*** Begin section ***

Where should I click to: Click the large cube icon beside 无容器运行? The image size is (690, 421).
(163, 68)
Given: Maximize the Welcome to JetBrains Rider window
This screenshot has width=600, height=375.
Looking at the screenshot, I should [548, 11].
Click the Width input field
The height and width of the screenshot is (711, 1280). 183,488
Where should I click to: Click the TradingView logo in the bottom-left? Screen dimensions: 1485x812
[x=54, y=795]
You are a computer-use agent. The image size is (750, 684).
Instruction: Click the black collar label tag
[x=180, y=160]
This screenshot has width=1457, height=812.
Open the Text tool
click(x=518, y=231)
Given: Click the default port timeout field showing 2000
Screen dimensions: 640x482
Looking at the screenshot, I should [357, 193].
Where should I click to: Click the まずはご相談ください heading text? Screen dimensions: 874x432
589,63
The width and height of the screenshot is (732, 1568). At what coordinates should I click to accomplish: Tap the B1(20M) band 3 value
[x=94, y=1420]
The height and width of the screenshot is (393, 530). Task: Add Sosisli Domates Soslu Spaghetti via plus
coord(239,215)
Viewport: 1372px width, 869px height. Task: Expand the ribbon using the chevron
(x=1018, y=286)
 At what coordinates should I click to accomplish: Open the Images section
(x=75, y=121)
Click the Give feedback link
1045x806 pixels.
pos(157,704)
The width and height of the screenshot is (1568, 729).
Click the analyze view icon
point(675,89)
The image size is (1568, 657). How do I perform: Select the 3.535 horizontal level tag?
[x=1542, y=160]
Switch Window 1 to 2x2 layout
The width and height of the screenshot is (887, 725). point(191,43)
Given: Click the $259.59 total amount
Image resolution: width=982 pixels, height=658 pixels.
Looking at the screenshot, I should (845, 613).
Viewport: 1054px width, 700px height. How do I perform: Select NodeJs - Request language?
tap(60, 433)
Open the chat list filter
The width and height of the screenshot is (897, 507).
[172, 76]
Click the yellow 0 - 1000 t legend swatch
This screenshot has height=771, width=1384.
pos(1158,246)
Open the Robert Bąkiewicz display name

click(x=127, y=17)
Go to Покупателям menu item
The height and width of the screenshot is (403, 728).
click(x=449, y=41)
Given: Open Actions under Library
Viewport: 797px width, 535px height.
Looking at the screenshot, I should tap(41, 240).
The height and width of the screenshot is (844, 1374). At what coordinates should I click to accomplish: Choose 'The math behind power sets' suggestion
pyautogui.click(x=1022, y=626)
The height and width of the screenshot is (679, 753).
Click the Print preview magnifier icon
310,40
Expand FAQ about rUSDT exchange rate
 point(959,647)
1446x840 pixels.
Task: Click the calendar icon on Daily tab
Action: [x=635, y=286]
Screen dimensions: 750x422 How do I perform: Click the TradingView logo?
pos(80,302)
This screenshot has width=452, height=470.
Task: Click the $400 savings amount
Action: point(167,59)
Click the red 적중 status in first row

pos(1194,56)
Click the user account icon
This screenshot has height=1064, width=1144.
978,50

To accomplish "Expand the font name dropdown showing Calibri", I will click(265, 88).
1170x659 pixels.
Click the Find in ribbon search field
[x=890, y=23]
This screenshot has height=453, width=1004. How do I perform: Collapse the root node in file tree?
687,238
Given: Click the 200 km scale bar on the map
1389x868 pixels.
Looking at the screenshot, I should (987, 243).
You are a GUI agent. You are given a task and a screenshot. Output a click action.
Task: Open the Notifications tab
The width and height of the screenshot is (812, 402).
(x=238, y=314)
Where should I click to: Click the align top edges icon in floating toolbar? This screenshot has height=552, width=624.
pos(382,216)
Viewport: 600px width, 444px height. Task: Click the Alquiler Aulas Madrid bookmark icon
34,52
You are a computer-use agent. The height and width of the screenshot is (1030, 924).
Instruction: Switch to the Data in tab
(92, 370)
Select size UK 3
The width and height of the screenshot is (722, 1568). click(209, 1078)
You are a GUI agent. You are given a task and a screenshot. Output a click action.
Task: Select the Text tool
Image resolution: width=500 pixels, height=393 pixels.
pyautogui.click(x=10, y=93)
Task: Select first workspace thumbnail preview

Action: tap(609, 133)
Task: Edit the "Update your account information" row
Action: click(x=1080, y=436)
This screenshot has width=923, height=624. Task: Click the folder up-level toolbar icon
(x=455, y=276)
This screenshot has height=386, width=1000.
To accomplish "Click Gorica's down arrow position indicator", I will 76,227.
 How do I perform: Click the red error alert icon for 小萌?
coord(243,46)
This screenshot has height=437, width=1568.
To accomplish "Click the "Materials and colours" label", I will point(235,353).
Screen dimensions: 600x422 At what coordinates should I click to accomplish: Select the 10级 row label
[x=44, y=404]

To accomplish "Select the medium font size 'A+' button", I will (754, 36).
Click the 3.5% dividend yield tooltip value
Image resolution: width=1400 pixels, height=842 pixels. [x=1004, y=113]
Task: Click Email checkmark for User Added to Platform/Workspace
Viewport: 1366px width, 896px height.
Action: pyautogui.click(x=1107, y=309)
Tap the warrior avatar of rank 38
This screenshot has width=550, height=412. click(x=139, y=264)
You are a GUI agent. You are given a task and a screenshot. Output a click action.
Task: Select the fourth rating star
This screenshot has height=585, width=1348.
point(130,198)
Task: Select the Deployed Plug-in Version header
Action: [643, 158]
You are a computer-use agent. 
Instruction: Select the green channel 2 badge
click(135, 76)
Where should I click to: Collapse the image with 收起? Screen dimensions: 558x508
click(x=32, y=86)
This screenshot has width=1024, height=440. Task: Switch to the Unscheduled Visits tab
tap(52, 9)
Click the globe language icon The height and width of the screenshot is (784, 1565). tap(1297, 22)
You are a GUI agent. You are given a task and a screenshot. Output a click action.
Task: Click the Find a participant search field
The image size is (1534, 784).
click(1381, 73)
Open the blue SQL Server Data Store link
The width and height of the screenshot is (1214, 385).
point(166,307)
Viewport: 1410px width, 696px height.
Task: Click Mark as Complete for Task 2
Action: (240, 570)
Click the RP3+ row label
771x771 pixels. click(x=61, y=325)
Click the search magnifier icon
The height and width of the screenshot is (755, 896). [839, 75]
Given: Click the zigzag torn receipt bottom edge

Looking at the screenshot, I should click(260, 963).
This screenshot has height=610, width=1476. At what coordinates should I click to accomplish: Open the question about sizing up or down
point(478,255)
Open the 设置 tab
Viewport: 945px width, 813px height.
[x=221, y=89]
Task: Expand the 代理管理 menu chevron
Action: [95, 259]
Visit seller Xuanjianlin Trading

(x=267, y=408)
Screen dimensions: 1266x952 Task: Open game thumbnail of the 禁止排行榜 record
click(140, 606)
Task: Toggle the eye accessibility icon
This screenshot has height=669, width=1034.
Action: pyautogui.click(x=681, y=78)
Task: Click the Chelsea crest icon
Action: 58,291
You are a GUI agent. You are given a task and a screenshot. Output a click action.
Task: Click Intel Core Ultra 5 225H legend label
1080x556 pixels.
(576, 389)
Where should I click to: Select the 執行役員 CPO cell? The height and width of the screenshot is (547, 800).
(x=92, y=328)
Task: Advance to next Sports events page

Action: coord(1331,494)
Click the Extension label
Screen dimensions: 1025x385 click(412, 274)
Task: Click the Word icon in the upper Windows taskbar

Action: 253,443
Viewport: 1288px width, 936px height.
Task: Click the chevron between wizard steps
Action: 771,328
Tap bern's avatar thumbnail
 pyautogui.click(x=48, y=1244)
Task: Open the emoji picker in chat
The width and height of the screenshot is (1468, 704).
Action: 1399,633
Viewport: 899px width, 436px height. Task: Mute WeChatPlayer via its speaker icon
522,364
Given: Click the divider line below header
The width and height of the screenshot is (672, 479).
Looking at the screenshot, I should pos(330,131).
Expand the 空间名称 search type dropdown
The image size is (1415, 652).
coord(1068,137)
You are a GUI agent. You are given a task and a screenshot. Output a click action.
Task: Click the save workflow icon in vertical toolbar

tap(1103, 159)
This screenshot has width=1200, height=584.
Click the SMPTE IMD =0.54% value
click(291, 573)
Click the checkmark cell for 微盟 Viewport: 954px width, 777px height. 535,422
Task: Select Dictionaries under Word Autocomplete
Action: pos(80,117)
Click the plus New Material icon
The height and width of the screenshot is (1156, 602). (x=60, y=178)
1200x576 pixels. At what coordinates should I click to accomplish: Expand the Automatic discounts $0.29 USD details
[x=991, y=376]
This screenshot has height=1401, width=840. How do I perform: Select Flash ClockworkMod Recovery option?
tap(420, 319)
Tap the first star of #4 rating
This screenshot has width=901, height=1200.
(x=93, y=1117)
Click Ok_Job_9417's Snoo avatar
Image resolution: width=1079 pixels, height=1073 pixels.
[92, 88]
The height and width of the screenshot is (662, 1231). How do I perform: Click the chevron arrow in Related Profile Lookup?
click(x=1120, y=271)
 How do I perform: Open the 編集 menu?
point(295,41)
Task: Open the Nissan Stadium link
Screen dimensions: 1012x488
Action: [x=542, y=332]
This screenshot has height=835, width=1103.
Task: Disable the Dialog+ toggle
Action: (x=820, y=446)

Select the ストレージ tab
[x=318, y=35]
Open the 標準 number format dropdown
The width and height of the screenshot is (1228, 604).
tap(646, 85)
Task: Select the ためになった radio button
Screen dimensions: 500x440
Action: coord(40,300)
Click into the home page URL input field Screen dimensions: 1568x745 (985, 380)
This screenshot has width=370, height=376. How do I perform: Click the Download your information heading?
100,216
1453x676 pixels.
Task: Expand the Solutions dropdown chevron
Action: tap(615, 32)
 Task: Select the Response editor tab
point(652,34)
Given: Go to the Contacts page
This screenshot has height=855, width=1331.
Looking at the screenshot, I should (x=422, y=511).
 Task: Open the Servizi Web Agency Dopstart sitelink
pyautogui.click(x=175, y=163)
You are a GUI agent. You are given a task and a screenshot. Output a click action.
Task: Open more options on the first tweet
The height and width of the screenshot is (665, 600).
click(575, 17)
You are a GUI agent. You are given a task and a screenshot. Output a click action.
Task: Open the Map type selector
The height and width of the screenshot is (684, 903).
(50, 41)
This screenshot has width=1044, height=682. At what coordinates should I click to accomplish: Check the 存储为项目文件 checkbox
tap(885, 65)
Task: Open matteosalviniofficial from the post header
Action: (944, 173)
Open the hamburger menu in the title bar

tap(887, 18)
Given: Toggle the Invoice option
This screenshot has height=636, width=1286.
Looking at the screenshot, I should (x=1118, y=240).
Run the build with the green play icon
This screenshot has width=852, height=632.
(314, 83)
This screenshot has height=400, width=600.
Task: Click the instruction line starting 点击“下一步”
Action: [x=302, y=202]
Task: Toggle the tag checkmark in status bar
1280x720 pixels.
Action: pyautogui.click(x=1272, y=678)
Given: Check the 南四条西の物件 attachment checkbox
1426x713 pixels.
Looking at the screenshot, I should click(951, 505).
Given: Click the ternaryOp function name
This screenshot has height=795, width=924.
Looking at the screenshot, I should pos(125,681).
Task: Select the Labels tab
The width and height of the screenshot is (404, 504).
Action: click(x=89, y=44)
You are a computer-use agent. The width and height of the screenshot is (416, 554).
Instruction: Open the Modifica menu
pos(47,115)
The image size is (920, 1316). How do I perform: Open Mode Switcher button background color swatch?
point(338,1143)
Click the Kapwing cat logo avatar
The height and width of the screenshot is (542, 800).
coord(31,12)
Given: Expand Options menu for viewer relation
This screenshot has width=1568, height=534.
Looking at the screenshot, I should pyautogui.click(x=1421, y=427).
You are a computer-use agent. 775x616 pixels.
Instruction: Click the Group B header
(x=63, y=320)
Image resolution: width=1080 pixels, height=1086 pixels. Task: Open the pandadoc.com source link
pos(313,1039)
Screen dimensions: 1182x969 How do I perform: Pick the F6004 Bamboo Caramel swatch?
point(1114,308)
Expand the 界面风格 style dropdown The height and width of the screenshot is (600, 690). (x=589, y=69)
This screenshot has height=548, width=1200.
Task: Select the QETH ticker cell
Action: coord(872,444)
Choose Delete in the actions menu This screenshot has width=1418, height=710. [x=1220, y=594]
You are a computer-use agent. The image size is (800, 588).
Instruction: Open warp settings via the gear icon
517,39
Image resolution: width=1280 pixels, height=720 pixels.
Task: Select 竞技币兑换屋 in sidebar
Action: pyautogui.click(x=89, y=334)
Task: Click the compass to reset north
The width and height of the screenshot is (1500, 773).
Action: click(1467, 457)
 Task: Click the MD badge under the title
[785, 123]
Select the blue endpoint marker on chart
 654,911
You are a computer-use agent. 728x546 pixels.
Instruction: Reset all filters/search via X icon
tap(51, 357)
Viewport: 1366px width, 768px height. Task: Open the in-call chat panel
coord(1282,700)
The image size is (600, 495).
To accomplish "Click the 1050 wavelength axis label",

*** End section ***

→ Task item
Every line in the listing above that mentions "font" should be returned.

→ The completed task
To accomplish "Expand the font name dropdown showing Calibri", I will click(265, 88).
To accomplish "Select the medium font size 'A+' button", I will (754, 36).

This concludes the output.